7) Sarah Manning - Dandelion Clock (Posi-Tone)
Sarah Manning is part of the ever-growing population of highly-educated young musicians making a go at the jazz life in New York, armed with years of practice, a few big-name mentors, and lots of ambition. Dandelion Clock, Manning's third release and first on the impressive Posi-Tone label, is evidence of the incredibly high level of musicianship coming out of that scene.
Manning the alto saxophonist and Manning the composer are both on display here. As a saxophonist her sound is striking, robust, and immediate. The melodies she writes for herself are memorable and perfectly suited to her distinct voice on the sax. She's also careful to compose thoughtful accompaniment parts for the rhythm section, effectively turning her quartet into a small post-bop orchestra. On "Crossing, Waiting," for instance, the rhythm section careens back and forth between a steady pedal tone and frantic free-bop, mirroring the contour of the saxophone melody.

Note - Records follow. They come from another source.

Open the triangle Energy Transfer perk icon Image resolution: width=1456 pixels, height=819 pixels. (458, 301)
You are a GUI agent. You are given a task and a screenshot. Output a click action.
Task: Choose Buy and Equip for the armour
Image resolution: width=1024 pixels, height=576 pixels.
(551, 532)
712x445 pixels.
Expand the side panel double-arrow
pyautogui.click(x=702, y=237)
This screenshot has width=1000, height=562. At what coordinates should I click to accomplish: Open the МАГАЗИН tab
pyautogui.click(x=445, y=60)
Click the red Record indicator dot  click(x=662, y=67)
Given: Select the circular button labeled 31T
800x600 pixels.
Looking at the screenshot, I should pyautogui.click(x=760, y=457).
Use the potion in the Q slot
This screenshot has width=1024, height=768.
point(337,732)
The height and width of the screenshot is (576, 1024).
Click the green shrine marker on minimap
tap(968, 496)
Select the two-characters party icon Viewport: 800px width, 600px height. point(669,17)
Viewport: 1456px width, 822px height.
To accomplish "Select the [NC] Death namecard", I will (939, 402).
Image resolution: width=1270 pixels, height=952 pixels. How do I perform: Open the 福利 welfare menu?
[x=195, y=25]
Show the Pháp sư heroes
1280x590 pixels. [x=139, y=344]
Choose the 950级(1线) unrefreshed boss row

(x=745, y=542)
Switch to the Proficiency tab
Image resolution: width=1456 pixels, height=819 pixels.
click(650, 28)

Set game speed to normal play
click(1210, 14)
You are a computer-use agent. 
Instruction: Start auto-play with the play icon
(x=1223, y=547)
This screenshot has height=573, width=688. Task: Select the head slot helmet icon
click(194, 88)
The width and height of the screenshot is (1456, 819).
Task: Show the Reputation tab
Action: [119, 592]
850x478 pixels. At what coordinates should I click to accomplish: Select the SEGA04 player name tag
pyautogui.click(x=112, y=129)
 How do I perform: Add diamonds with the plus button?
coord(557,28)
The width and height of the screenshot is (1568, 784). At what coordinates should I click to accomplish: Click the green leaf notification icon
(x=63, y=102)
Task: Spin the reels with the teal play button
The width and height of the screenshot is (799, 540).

Manning's band consists of pianist Art Hirahara, drummer Kyle Struve and bassist Linda Oh, whose excellent 2009 album, Entry, made a lot of jazz critics' best-of-'09 lists. It's quite clear from listening that Dandelion Clock wasn't a one-off recording session by musicians who haven't spent much time together. The lines of communication between band members are fluid and open, the rhythm section often subtly changing feels based on what Hirahara or Manning are playing in their solos.
Critics often decry the current generation's lack of passion or originality; with Dandelion Clock, Sarah Manning and her cohorts have proven that technical facility and book smarts can still lead to interesting, risky, and ultimately enjoyable music.